The first and third are common to many, many games beyond and aren't indicative of the compatibility of the two genres of gameplay (you could argue that even Tetris focuses on moving things carefully to destroy stuff in cool ways). The second isn't necessarily true (plenty of shmups feature no powerups, especially very early shmups and some bullet hells such as SDOJ and CC:WI), and even when it is I don't think they work towards the same gameplay purpose.
Shmup traditionalists tend to emphasize improving the player's skills through practice rather than the stats or abilities of the player character. They also tend to prefer lean, finely-tuned experiences over a greater amount of less balanced and coherent content.

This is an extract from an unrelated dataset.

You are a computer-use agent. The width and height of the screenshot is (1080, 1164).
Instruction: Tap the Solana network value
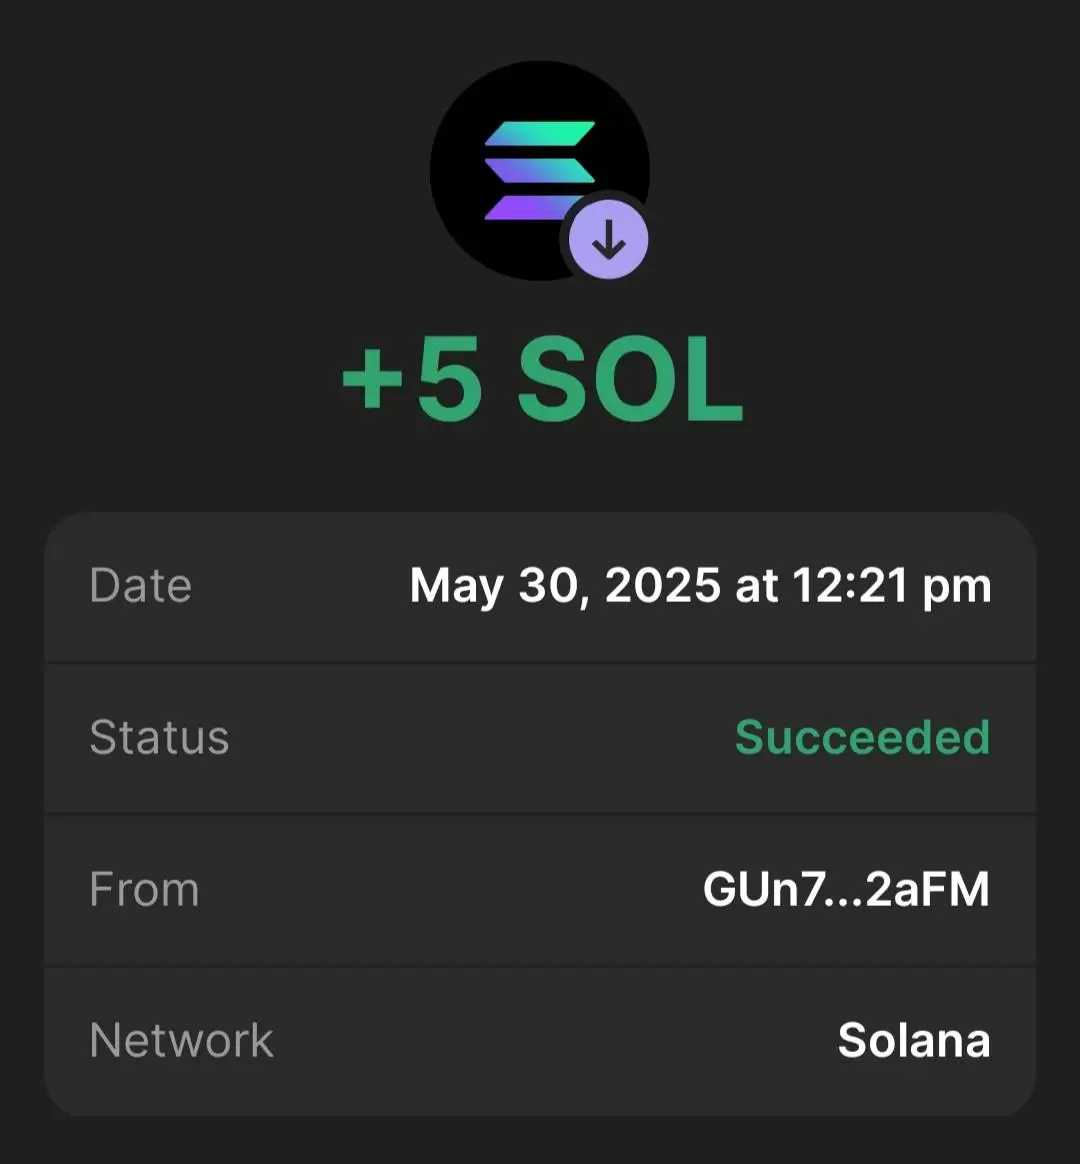pos(914,1040)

To them, the RPG aspects and randomly-generated loot grind of Diablo and similar games would just muddy what could be a focused action experience, and they would rather focus on improving their ability to use what they have rather than grinding for upgrades to pass a "gear check." They don't
want scores to be determined by whoever happens to grind the longest; player performance should be independent of the specific game installation or prior game sessions. Some games such as
Brilliant Pagoda or Haze Castle have tried experience/shop upgrade systems, resulting in complaints such as:
The game is a pain to play without upgrades and trivial with upgrades.

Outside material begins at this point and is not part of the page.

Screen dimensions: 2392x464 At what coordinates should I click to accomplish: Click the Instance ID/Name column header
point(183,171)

Which basically devolves the game into a euroshmup where you just grind upgrades in order to beat the harder modes.
...
For the record, I'm fine with there being a mode with upgrades so long as there is also a proper arcade mode that is properly balanced, like how Stella Vanity does it. Right now level0000 is too underpowered, upgrades are too overpowered, and deciding which upgrades are fine and which are not is too arbitrary.
(quoted from Jaimers' video description in the video I linked)

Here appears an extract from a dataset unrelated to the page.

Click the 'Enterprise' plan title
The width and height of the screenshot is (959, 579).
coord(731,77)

Some games such as Fantasy Zone and GR3 have shop systems but those are different in that their effects are all localized to one session and don't carry over between plays, which makes them basically a more customizable version of a traditional shmup powerup scheme.
That said, I don't think it's impossible to fuse shmups and loot-grind into something coherent. You can't satisfy every fan of both genres (hell, you can't even satisfy every fan of
one genre), but there may be some area where the goals of the genres are orthogonal to each other rather than opposed. To some degree the actual combat of Diablo-likes has little bearing on what makes a game "Diablo-like," whether they're point-and-click action RPGs like Diablo or Path of Exile, third-person shooters such as Warframe, first-person shooters such as Borderlands, or something else entirely. You may be able to fit shmup mechanics somewhere in there, but be warned that you walk a fine line between taking the best of both genres and taking the worst.
Maran wrote:Thanks for your thoughts, I am afraid you are right. The more I read and play the more I realise that I probably should start a bit less ambitious and just get the fundamentals down first and try to iterate on that.
That's a good thought. If you can't get the core shmup gameplay just right with a minimal set of hand-crafted content fine-tuned for an optimal experience, throwing in more content such as a loot grind is only going to sweep the problems under a rug. If the game turns out to be fun anyway then the "shmup" part of it isn't actually doing anything meaningful for the game and it could be anything else for all it matters.